The fear Mayon carried was not of ghosts
or darkness, but of being a zero. At sixteen, her life was a carefully constructed exercise in non-presence—the student whose hand was perpetually skipped, the figure whose words dissolved mid-air. She was the girl who could never take her own side, convinced that her voice was unworthy of being heard.
Mayon possessed a fierce, almost unbearable self-respect, yet she could never take a stand for herself. Instead, she chose silence. When faced with cruelty or misunderstanding, she would only smile and internalize the blame of others, believing that maintaining her quiet dignity was worth the pain. This choice, fueled by her deep pride, always led to the same result: she ended up getting hurt, trolled, and used, confirming her status as the school's most willing invisible sacrifice.

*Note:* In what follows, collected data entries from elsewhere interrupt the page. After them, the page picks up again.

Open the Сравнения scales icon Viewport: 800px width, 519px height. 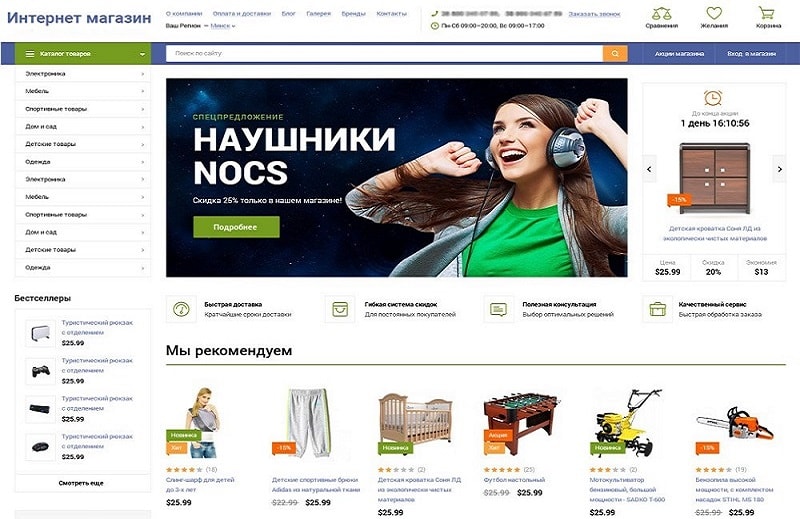coord(662,13)
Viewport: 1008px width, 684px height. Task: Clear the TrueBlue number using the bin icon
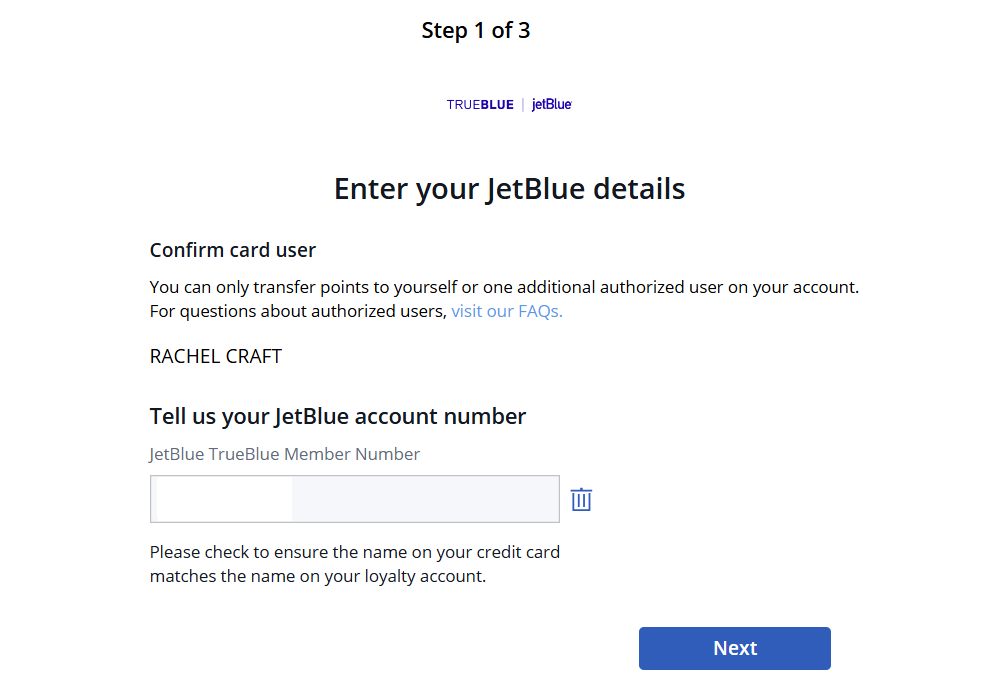[x=581, y=498]
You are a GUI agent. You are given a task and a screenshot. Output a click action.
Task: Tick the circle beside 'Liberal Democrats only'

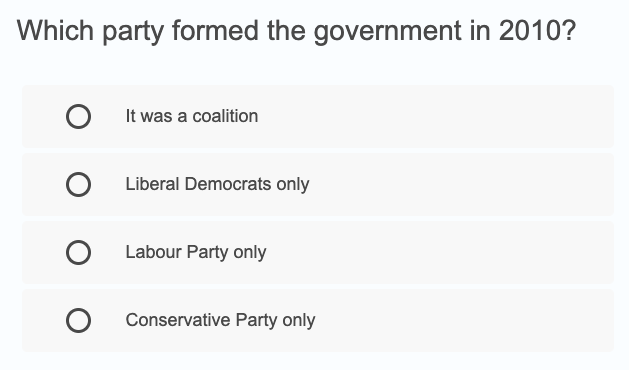[x=78, y=185]
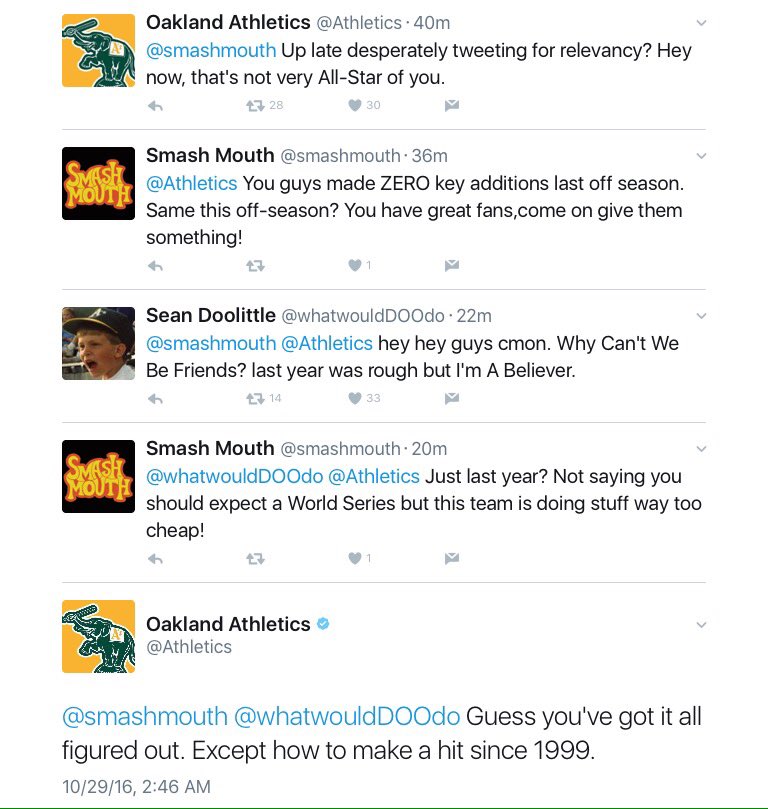Screen dimensions: 768x809
Task: Reply to Smash Mouth's 20m tweet
Action: point(155,559)
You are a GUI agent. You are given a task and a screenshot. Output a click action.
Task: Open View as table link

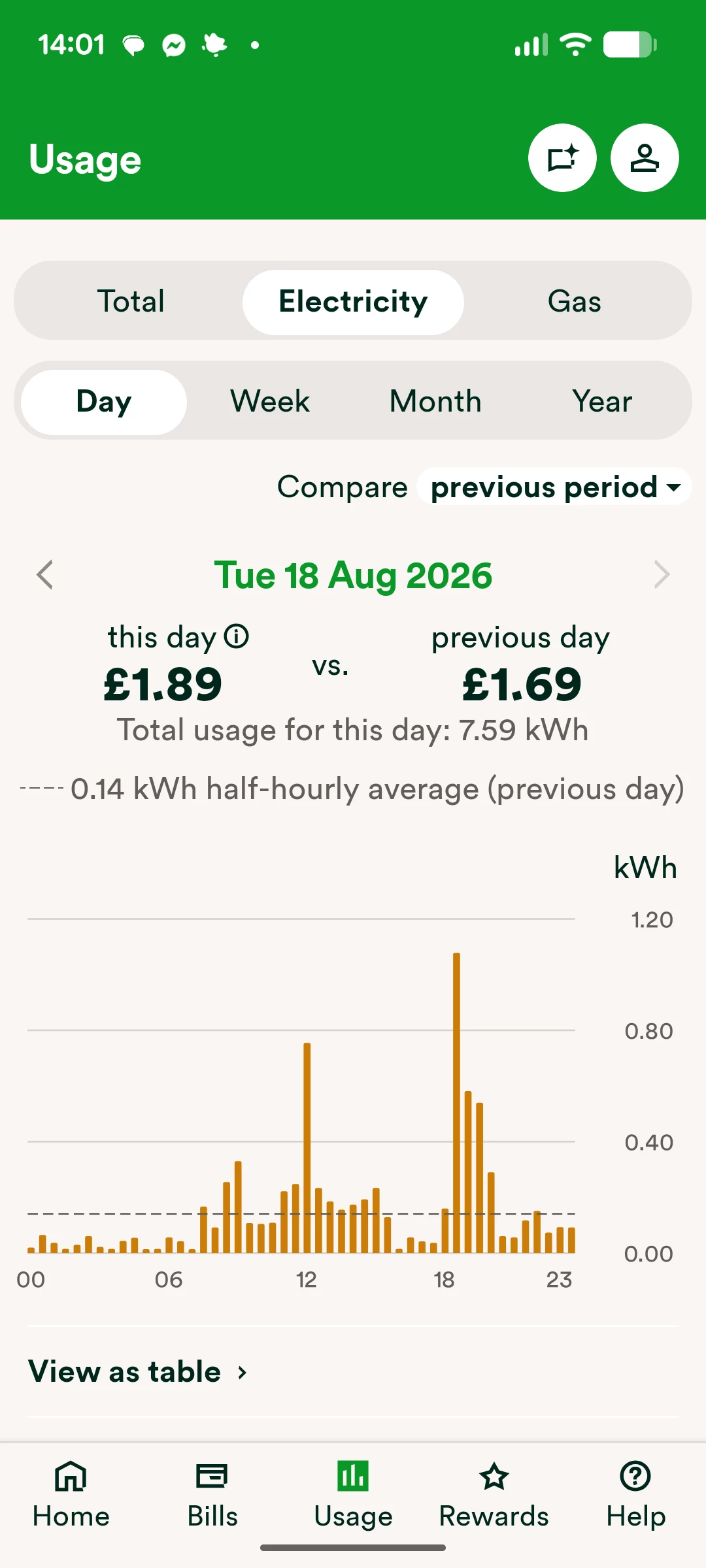(x=139, y=1371)
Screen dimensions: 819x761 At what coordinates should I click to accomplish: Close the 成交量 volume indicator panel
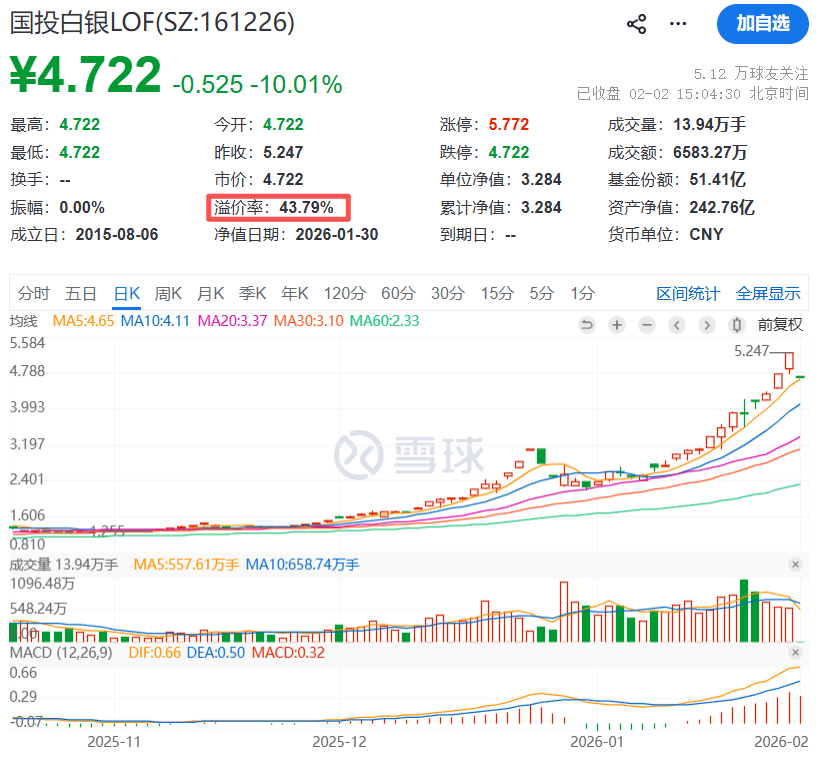796,565
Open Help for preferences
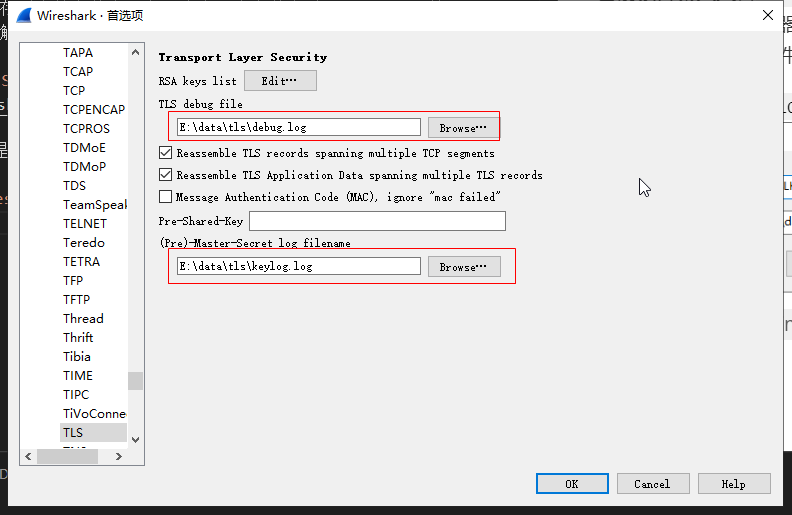This screenshot has width=792, height=515. [733, 484]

She had read countless fantasy novels where ordinary protagonists stumbled upon powerful magic, but never in her wildest imagination did she believe such an anomaly would appear in her own dull life.
Yet, there it was: a heavy, black leather diary that smelled faintly of salt and old parchment. It sat on her desk, a silent, imposing anomaly that defied logic. When her hand first brushed its cover, a spark of energy—cold and insistent—jolted through her.
The moment she wrote her first timid thought upon its page, a voice answered. Not a memory, not a reflection, but a distinct, sharp presence that called itself Shadow.
Slowly, Mayon began to depend on this creature of ink. With Shadow's guidance, she gained the courage to approach her peers, to defend the silent girl, and to attempt the difficult act of forming new friendships. Shadow was everything Mayon was not: confident, judgmental, strangely omniscient, and terrifyingly real.
But as her dependence grew, so did her curiosity. Was Shadow truly a magical man or woman sent to guide her, as in her books? Or was it just a normal person, a writer with a similar diary, bound by the same rules? This profound question, one she could never directly ask due to the strict rules of the bond, became her secret obsession.
Mayon clung to this new reality. Shadow became her sunlight, her guide, and her secret shield against the crushing weight of her solitude. But the light cast by Shadow was fragile, bound by strict and unforgiving rules. She soon learned that the diary was not merely a comfort but a volatile, ancient bond.
To break the rules was to risk not just her solitude, but her safety. The consequences were not emotional; they were swift, physical, and marked by a searing pain that promised destruction.
The quiet girl who wished to be noticed had unknowingly entered a dangerous game where the price of courage might be her self-worth, and the cost of discovery might be her soul.